Task statement:
In the rows below, start at the line that contains "Open the 定时任务 tab" and continue through the last line, giving each line as one string in a JSON list. Skip blank lines and leave out the pictures.

[Word and element location data]
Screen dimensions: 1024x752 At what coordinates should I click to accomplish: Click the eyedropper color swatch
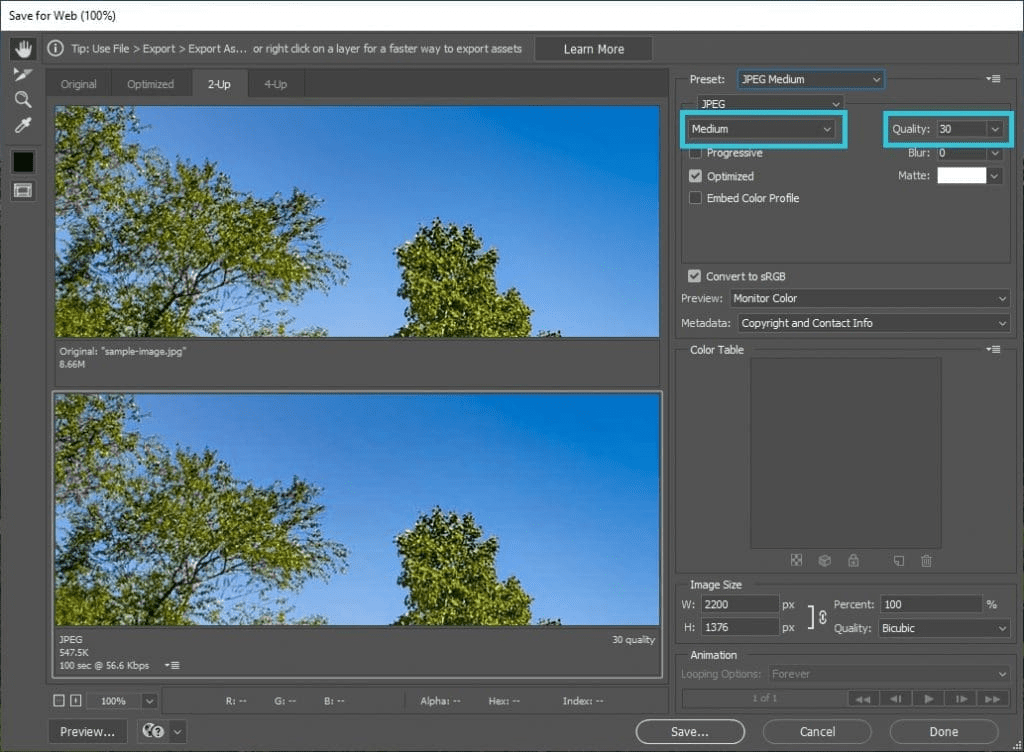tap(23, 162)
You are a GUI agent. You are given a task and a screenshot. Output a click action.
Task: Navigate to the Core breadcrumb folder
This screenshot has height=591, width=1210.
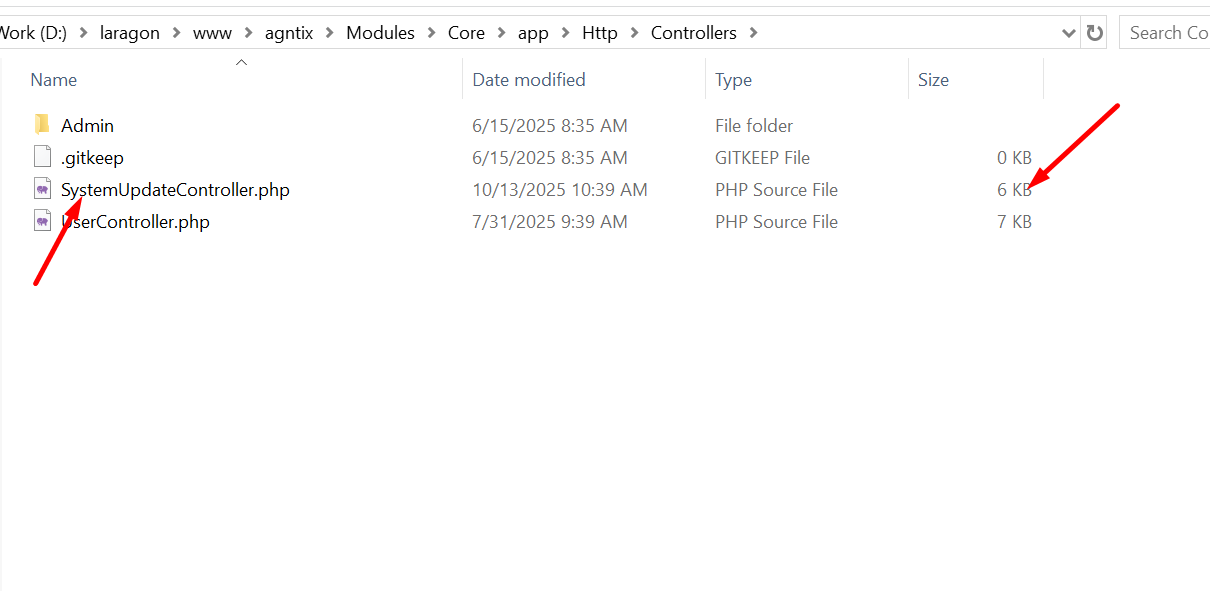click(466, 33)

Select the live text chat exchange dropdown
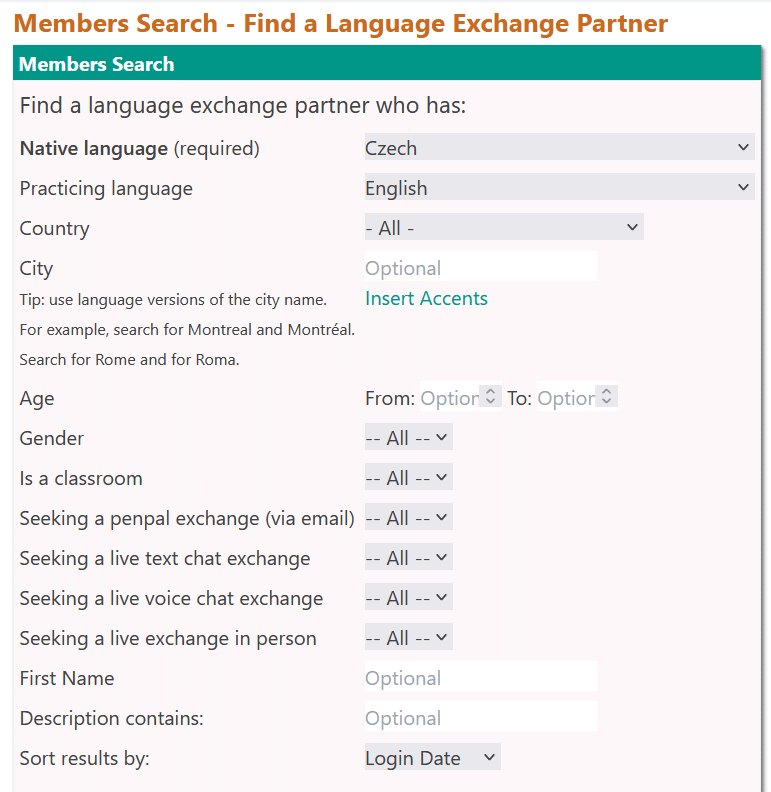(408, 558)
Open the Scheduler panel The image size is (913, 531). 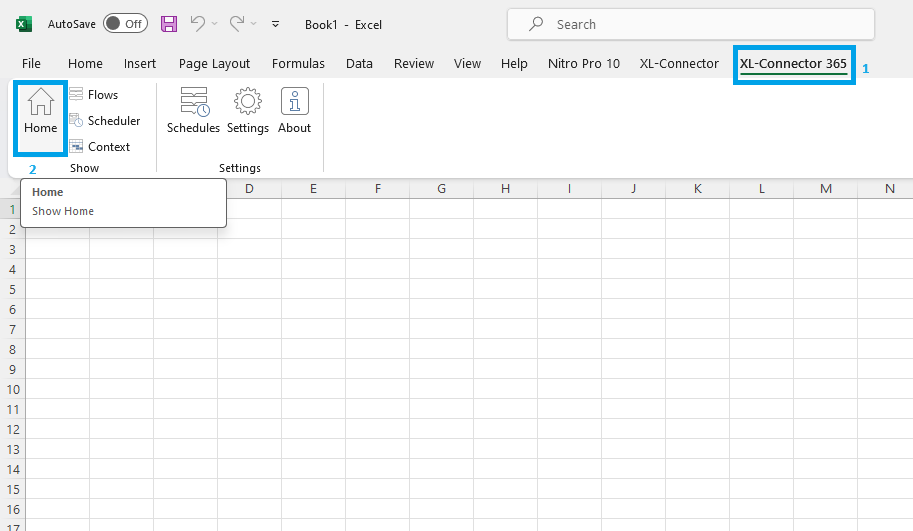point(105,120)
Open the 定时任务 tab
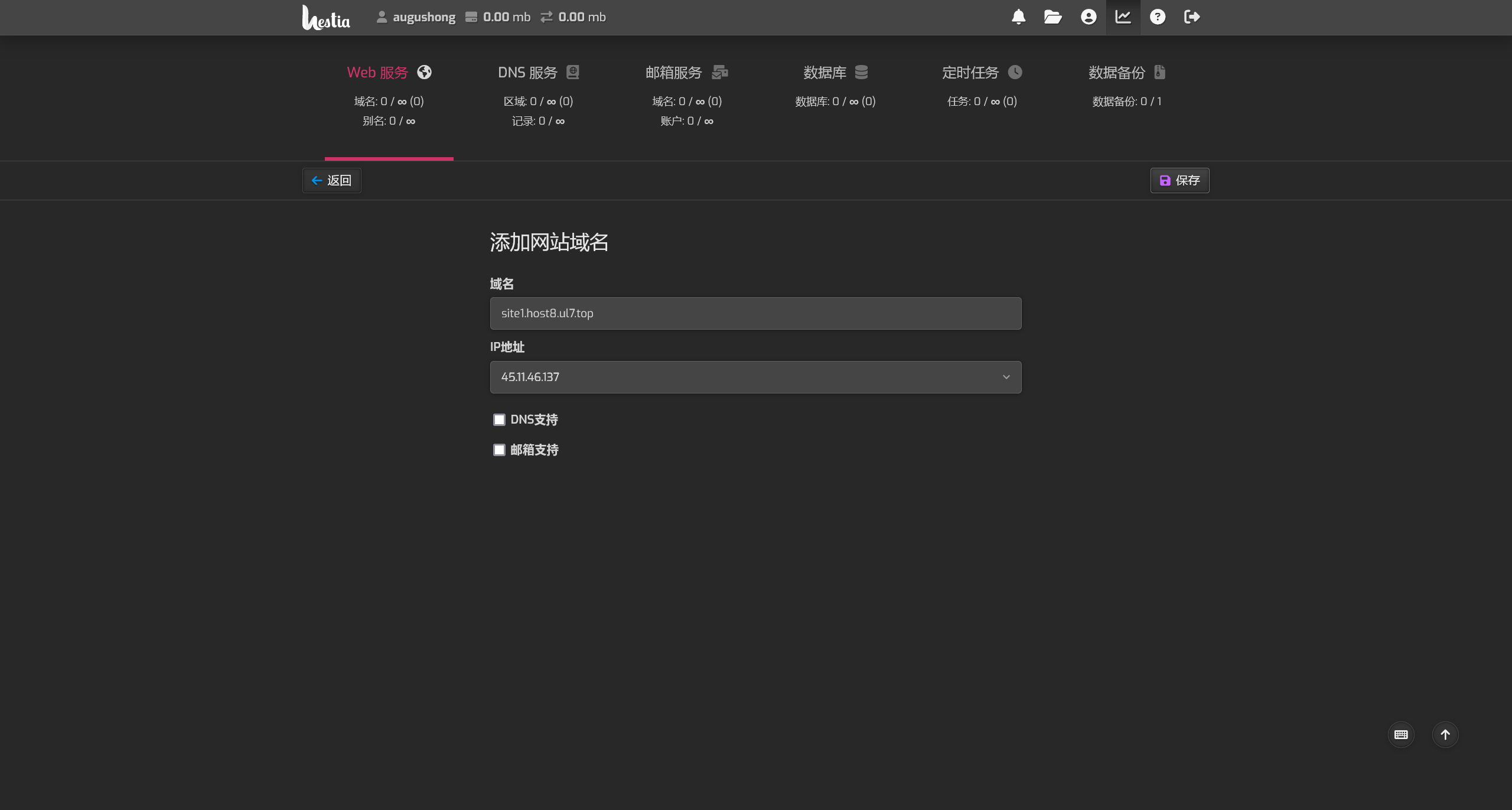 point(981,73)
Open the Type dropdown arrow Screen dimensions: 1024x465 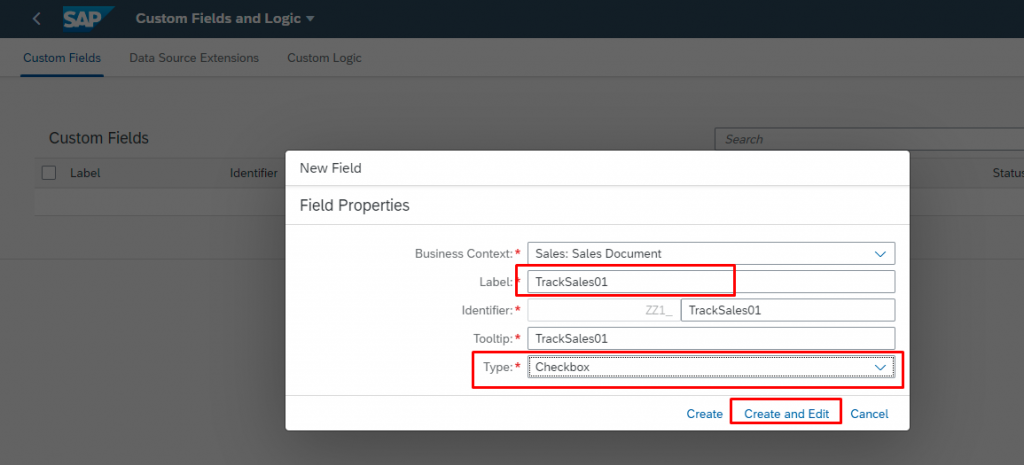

Complete response:
[
  "Open the 定时任务 tab",
  " point(981,73)",
  "Open the Type dropdown arrow Screen dimensions: 1024x465 "
]